Oh, I raced [a U.S. World Cup] one other time in 89 right here, down the road from where I am right now [Park City]. It was a Salt Lake World Cup, but it was held at a place called Mountain Dell. I think it was Bjørn Daehlie’s first ever World Cup, or first ever World Cup win.”

(FIS records are a bit sketchy that far back, but it was Daehlie’s first win.)

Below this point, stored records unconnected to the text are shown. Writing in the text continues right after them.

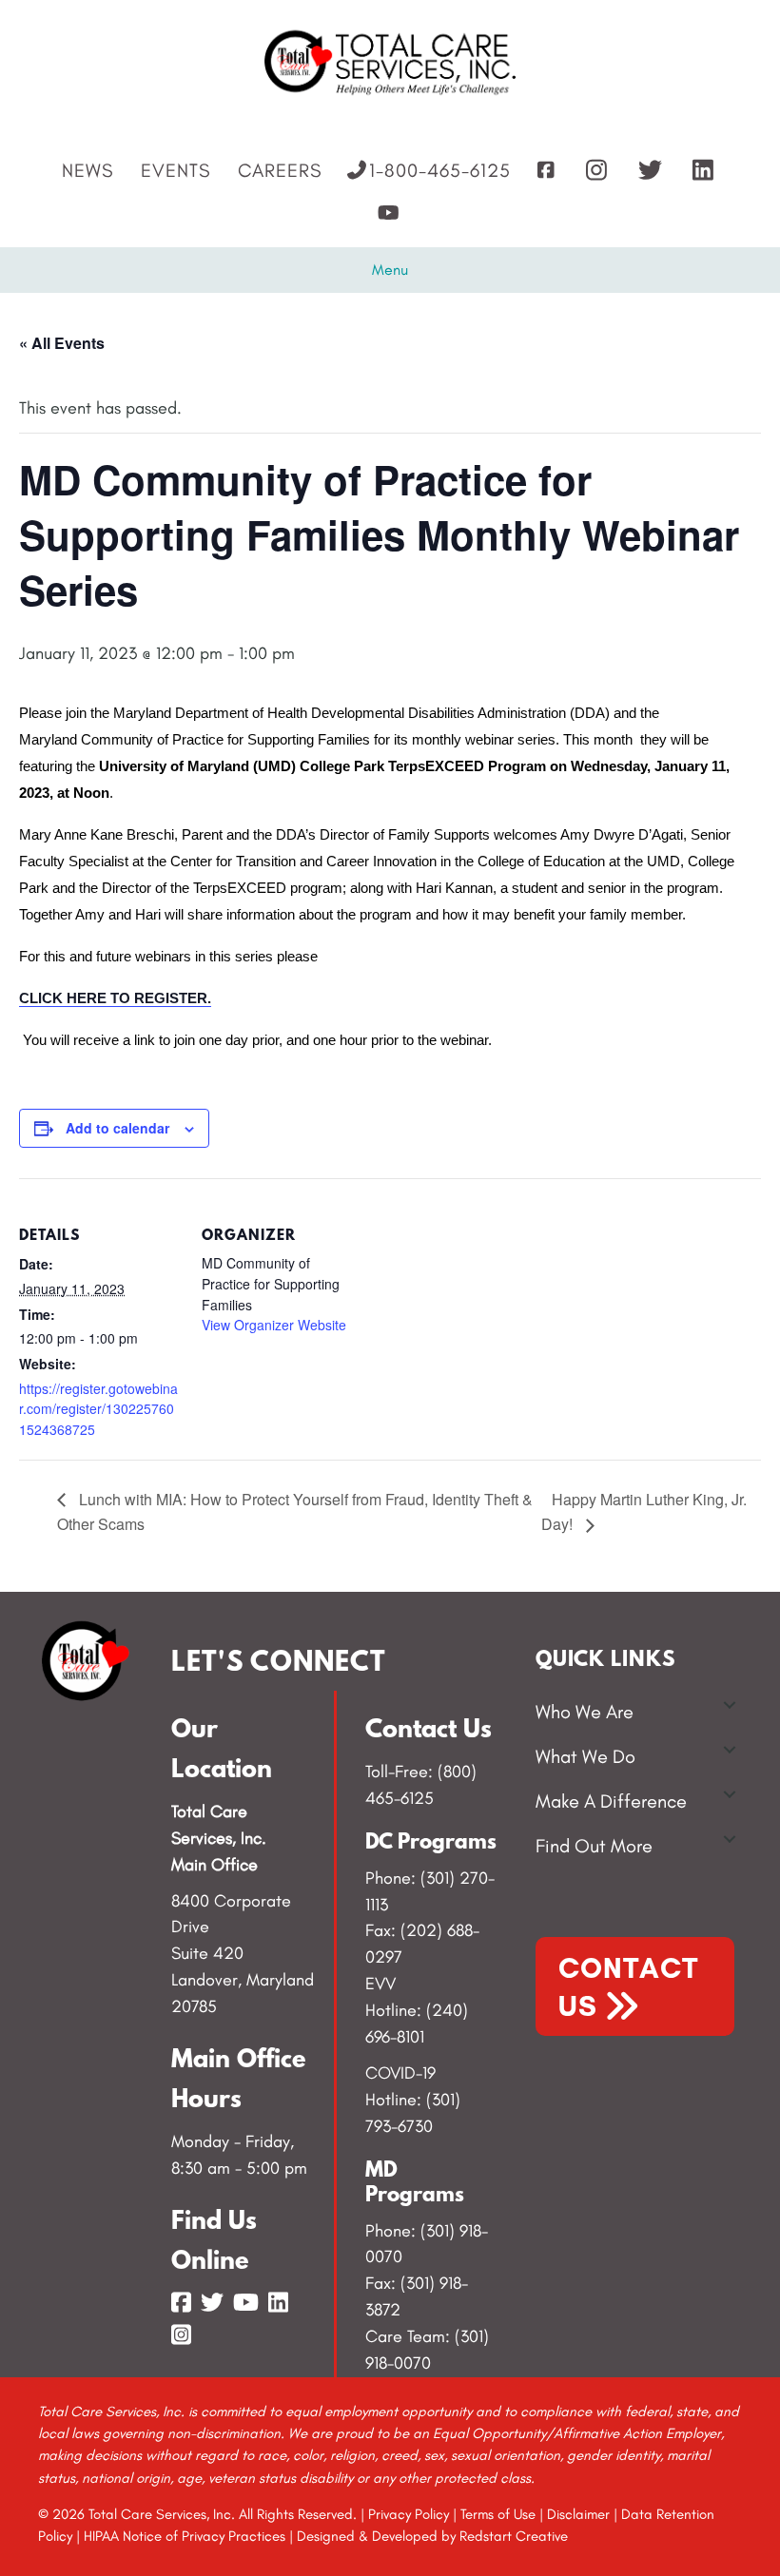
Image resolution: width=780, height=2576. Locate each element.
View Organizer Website (274, 1324)
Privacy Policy (408, 2514)
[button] (729, 1705)
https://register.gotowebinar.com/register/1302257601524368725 (98, 1409)
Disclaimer (578, 2514)
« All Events (62, 343)
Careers (280, 170)
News (87, 170)
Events (175, 170)
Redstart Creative (513, 2536)
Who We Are (585, 1711)
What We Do (585, 1756)
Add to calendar (117, 1128)
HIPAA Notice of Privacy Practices (184, 2536)
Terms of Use (498, 2514)
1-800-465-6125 (440, 170)
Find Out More (594, 1845)
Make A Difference (611, 1801)
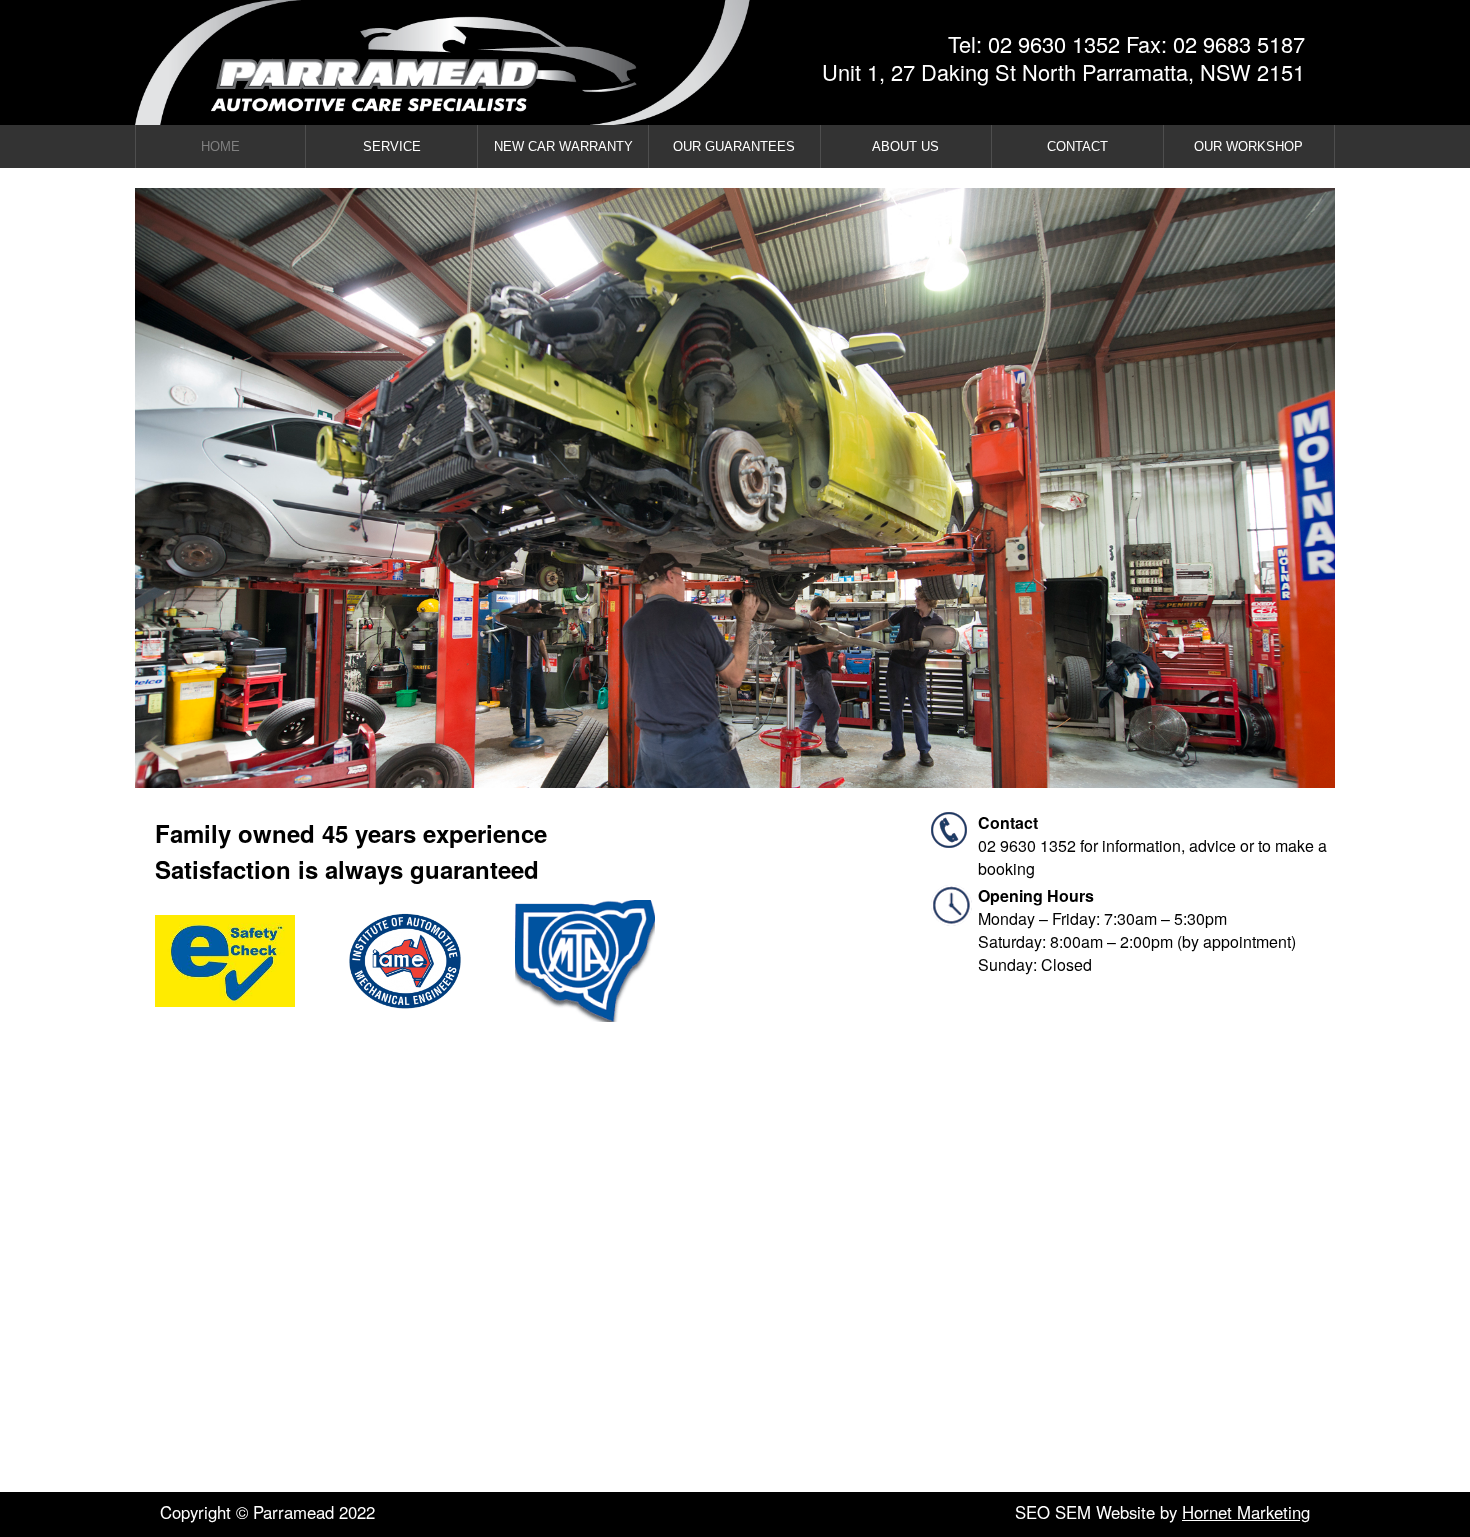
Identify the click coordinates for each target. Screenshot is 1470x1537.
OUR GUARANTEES (734, 146)
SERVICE (392, 146)
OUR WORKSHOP (1248, 146)
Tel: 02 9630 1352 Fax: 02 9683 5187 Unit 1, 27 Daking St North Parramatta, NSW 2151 (1063, 58)
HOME (220, 146)
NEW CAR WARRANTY (563, 146)
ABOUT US (905, 146)
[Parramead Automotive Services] (423, 62)
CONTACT (1077, 146)
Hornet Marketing (1246, 1512)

You might think Wadsworth’s strong opinions on cheating in sport come from being at Beckie Scott’s side through years of her very public challenges, but he does have first hand experience with dopers. When asked about his 2001 World Cup race, he said “I think [Johan] Mühlegg might have been ahead of me, but I always take him out [of the results].” 

In that 2001 30 k, Mühlegg won as a Spanish athlete, having left the German team over a dispute about his personal doctor. Mühlegg would be banned after failing a doping test at the 2002 Olympics. The second place finisher, Christian Hoffman of Austria, was implicated in a different Olympic blood doping scandal in 2002, but wouldn’t be banned until 2009 after he was caught at Torino 2006. 

If you take out the known cheaters, the upgrade to 6th place would give Wadsworth one of the best U.S. World Cup men’s results in history. By extension, Hoffmann wouldn’t have out-sprinted the U.S. closer Carl Swenson for fourth place at the 2002 SLC relay.

Wadsworth’s wide ranging experience as an athlete and coach leaves him with diverse tools to help Canada’s national biathlon team rise up.